In Two Two v Fujitec, __ Or __, SC S061536 (2014), the Supreme Court considered summary judgment entered against plaintiffs on their negligence and products liability claims.  The Court reversed the judgment in favor of defendant on the negligence claim and affirmed the judgment on the products liability claim.

Plaintiffs’ action arose from injuries allegedly sustained in 2008 when an elevator dropped unexpectedly and stopped abruptly.  Defendant had performed modernization and maintenance work on the elevator prior to December 31, 2007.  Defendant filed a motion for summary judgment on both claims.  Regarding the negligence claim, defendant submitted an affidavit of an employee saying that: (1) the work conformed to industry standards; (2) defendant was not in possession or control of the elevator after December 31, 2007; (3) elevators can drop through no fault of anyone; and (4) defendant had properly inspected and maintained the elevator before December 31, 2007.  Regarding the products liability claim, defendant contended that it had provided only services, which are not covered by the strict products liability statute, ORS 30.920. 

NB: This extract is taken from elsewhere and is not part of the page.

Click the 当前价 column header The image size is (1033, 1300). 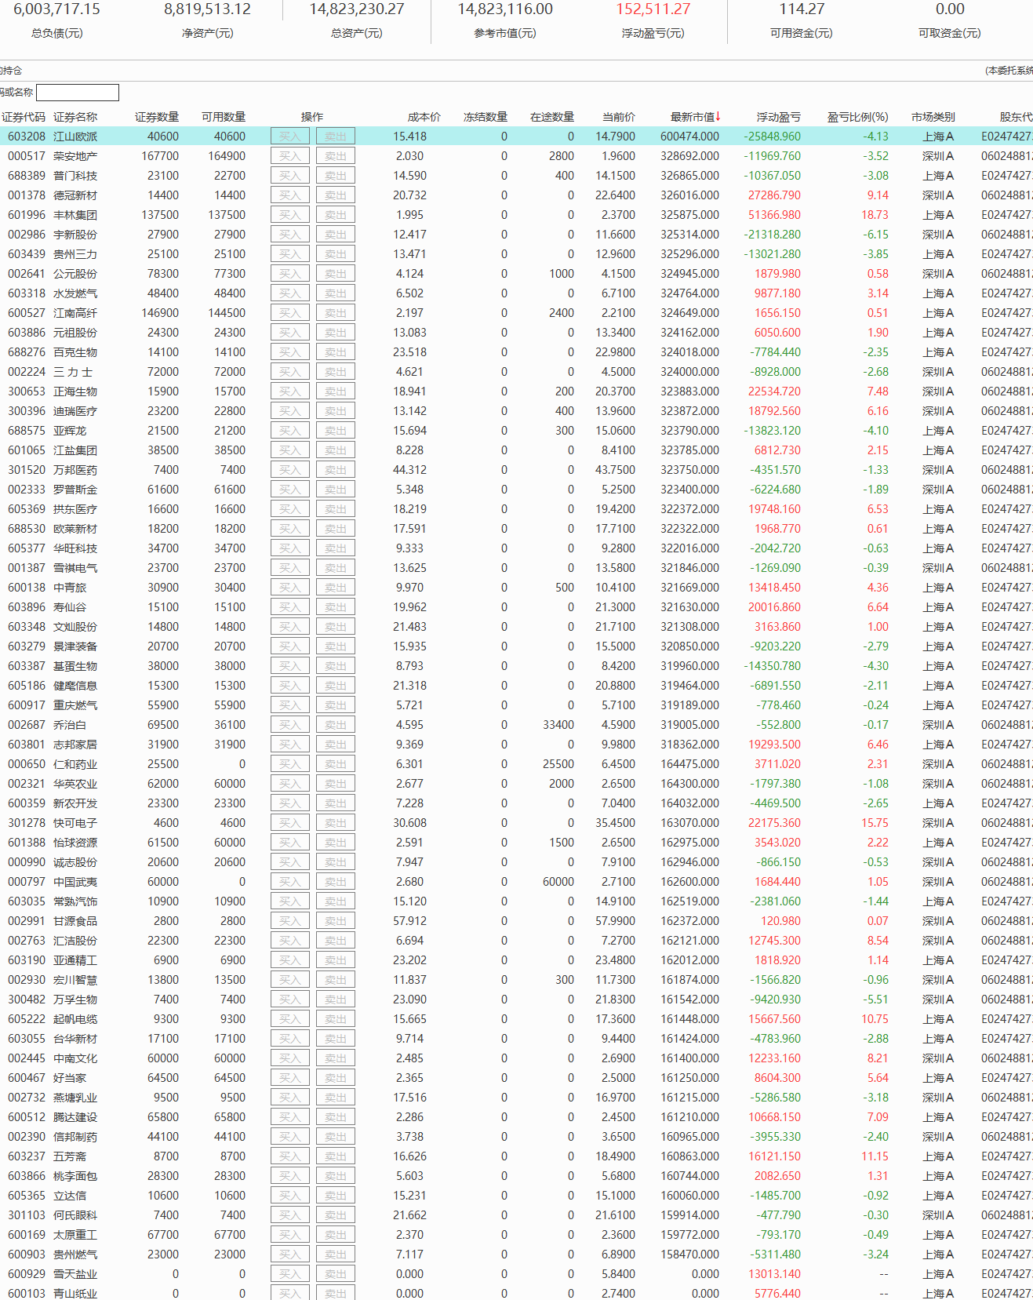point(618,117)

Plaintiffs responded to defendant’s negligence argument with an affidavit of counsel pursuant to ORCP 47E stating that plaintiff had retained an expert who had rendered an opinion and was prepared to testify that defendant “was negligent in (its) service and maintenance” of the elevator.  On the products liability claim, plaintiffs relied on defendant’s contract, arguing that it showed evidence that defendant had redesigned and manufactured the elevator and had supplied and installed component parts.  In its reply, defendant contended that plaintiff’s affidavit was insufficient to defeat the motion regarding negligence since it addressed only defendant’s service and maintenance, and not causation of plaintiffs’ injuries.  The trial court granted the motion on both claims.

The Court addressed one procedural issue in some detail, specifically to inform the bench and bar of the issue.  Causation was not addressed in the motion, and raised for the first time in the reply.  The Court noted that parties seeking summary judgment “must raise by motion the issues on which they contend they are entitled to prevail as a matter of law.”  A party opposing the motion has the burden of producing evidence only as to those issues.  In this case, however, all parties treated causation as having been raised, so the Court also treated it that way. 

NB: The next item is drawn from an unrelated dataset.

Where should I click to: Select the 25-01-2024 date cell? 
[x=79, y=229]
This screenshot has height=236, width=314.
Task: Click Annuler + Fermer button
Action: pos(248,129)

On the negligence claim, the Court noted that ORCP 47E requires an affidavit or declaration regarding expert testimony to state only that the expert “has actually rendered an opinion or provided facts which, if revealed by affidavit or declaration would be a sufficient basis for denying the motion for summary judgment.”  In this case, however, the affidavit was more specific than required and stated that the expert would testify as to “service and maintenance.”  The Court agreed with defendant’s argument that, when some areas of testimony are enumerated, it can be assumed that the expert will testify only regarding those areas.  The Court disagreed with defendant’s argument, however, that the affidavit did not address the causation issue.  The Court held that a reasonable person could understand the affidavit’s language as a whole to mean that the expert would opine on all issues necessary to defeat the motion.  The Court also held that a jury could infer from the evidence of negligence and other facts in the record that defendant’s negligence caused plaintiffs’ injuries.  It therefore reversed the judgment against plaintiff on the negligence claim. 

On the products liability claim, the Court discussed, but did not decide, the unsettled issue of whether a defendant who provided a dangerously defective product in the course of providing a service can be subjected to strict liability.  In this case, there was no evidence that defendant provided such products and summary judgment was properly entered on that claim.